Israeli Election Update: Netanyahu Likely to Remain Prime Minister

The most recent Channel 1 News election poll was released Friday, showing the following likely results in the upcoming March elections: 

Likud – 26 seats

HaMachane haTziyoni (Labor and HaTenu’a) – 24 seats

HaBayit haYehudi – 15 seats

Joint Arab List (the two Arab parties & Chadash, Israeli Communist Party) -- 11 seats

Shas – 9 seats

Yahadut haTorah – 8 seats

Yesh ‘Atid – 8 seats

Kullanu – 7 seats

Yisrael Beytenu – 7 seats

Meretz – 5 seats

The rump of Kadima -- former party of Ariel Sharon, Ehud Olmert, and Tzipi Livni -- vanishes from the scene, and the new Sephardic religious party, Ha‘Am Itanu, fails to make the threshold in this poll. Assuming that the results are accurate, Binyamin Netanyahu is likely to be returned as prime minister provided that he can form a stable governing coalition of at least 61 seats. It is hard to see how he gets there without brining in the non-Zionist religious parties Shas and Yahaduth haTorah.

In other election news, former nationalist MK Dr. Michael ben-Ari has launched a right-wing party called "Otzma Yehudit" (“Jewish Power”) in a bid for the Knesset. Though recent polls (such as the one cited above) do not show the party passing the threshold of 3.25 seats necessary to enter the Knesset, they do show that if his party were to join with the new Ha‘Am Itanu party the joint list would easily get 4-5 seats.

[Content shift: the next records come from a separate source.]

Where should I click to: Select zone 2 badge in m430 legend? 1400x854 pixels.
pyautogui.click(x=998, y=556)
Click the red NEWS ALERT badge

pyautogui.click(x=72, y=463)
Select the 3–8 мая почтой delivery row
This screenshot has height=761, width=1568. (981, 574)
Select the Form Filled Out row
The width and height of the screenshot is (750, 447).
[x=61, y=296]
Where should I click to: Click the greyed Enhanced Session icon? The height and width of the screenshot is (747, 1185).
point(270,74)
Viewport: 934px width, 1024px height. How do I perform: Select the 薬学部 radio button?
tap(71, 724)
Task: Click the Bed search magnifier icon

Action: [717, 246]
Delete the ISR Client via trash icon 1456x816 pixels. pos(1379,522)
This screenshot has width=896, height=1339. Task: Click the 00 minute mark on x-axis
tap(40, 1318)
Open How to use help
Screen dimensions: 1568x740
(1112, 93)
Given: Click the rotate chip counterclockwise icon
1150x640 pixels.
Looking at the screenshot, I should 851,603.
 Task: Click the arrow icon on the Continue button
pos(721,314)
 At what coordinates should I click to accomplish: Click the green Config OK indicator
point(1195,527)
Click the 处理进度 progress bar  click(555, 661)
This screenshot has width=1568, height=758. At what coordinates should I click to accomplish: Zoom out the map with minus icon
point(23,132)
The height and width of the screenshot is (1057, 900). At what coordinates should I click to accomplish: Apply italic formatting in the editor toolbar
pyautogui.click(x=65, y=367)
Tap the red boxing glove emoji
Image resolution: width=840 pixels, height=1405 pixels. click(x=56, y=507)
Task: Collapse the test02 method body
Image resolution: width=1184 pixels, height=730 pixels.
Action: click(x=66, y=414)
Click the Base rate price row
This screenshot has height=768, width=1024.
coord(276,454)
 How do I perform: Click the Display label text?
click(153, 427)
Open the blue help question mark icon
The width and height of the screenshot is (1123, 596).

However, so far such a merger does not seem likely as Ha‘Am Itanu co-founder Yoni Chetboun cast cold water on the idea. This is despite that fact that earlier Dr. ben-Ari had expressed a willingness to run together, even meeting with the new party’s rabbinical advisor, Rabbi Meir Mazuz.

Reports indicate that the meeting did not go well. Rabbi Mazuz reportedly stated that Ha‘Am Itanu is particularly interested in entering a coalition with Likud in order to secure funding for affiliated yeshivoth, while Dr. ben-Ari indicated an unwillingness to join a coalition unless certain ideological red lines are set, such as a refusal to release imprisoned terrorists, refusal to negotiate with the Palestinian Authority, and refusal to freeze construction in East Jerusalem, Yehuda, and Shomron. The outgoing coalition under Likud leadership did all of these things.

Binyamin Netanyahu has scotched rumors that Likud would run a joint list with HaBayit haYehudi, after polls indicated that the two parties would win 37 seats if they ran together, less than the 41 indicated (for example) by the present poll. Similar rumors suggesting that Moshe Kachlon’s new party, Kulanu, would run jointly with Yesh Atid have similarly been squelched. Though Lapid is said to have approached Kachlon about running jointly, it appears that ideological differences -- Kachlon is more capitalistic in his approach to economic issues than is Lapid -- have prevented the merger from coming about.

The Arab parties have decided to combine with the Israeli Communist (“Chadash”) party in order to run a joint list. The only dissenter was present Ra’am-Ta’al MK Ahmad Tibi, who has decided to run alone as a one-man party. As the present poll indicates, he is not expected to do well, not least because current Israeli law requires a party to win enough votes for 3.25 seats in order to pass the threshold and enter the Knesset, and so far Tibi is the only man on his list.

Finally, Aryeh Der’i has responded to pleas from many of his supporters within Shas and agreed to continue to lead the party. He had resigned from his Knesset seat earlier this month, and was said to have tried to resign from the party chairmanship, but his resignation had been rejected by the party’s rabbinical governing body, the Mo’etzet Chachmei haTorah (“Council of Torah Sages”). This is considered good news for Shas, which has been foundering in the polls. The current Channel 1 poll still shows the Sephardic party losing two seats, dropping from 11 to 9.